■ Stored items ■
-- Opening Marker --

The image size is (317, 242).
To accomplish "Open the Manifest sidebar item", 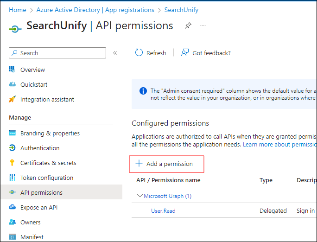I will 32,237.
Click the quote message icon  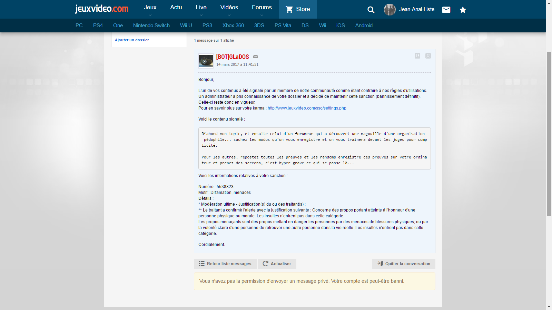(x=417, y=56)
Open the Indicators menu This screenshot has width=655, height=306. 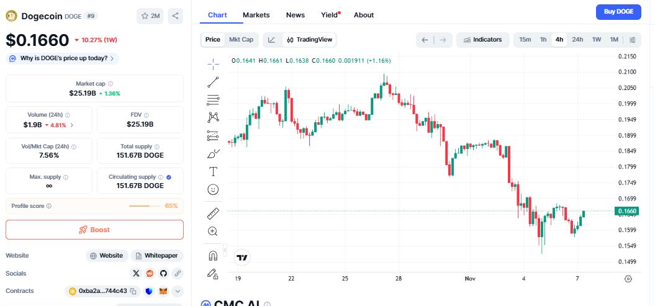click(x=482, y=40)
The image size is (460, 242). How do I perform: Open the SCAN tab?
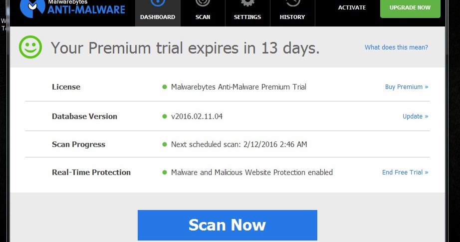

-- Closing Marker --
-- Opening Marker --

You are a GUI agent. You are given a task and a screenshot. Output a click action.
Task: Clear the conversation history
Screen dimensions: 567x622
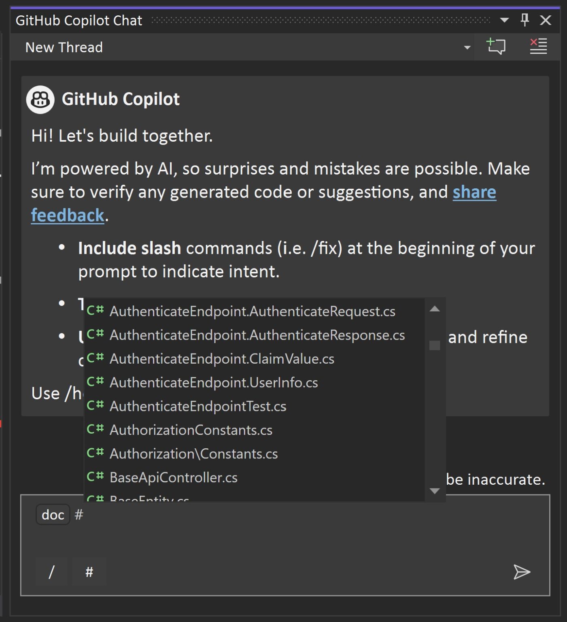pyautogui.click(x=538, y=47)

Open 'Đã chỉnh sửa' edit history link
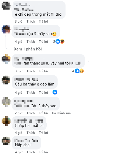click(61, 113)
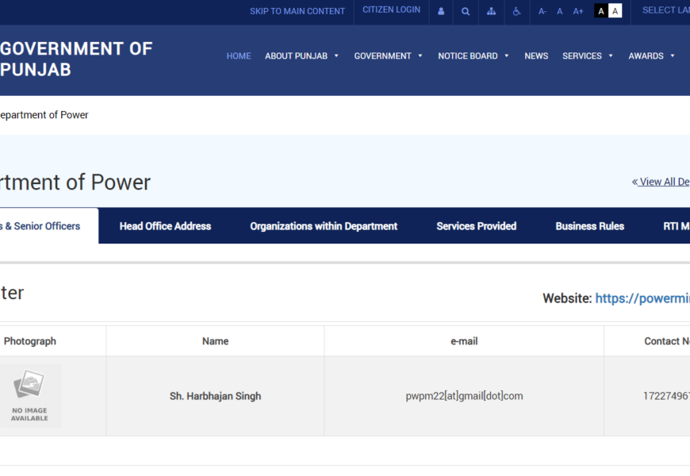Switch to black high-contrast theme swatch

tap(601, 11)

-- Closing Marker --

■ Try it ■
Show all of the lines above in which "image" is present.

■ Task solution ■
The image size is (317, 242).
The image size is (460, 242). How do I perform: Open the SCAN tab?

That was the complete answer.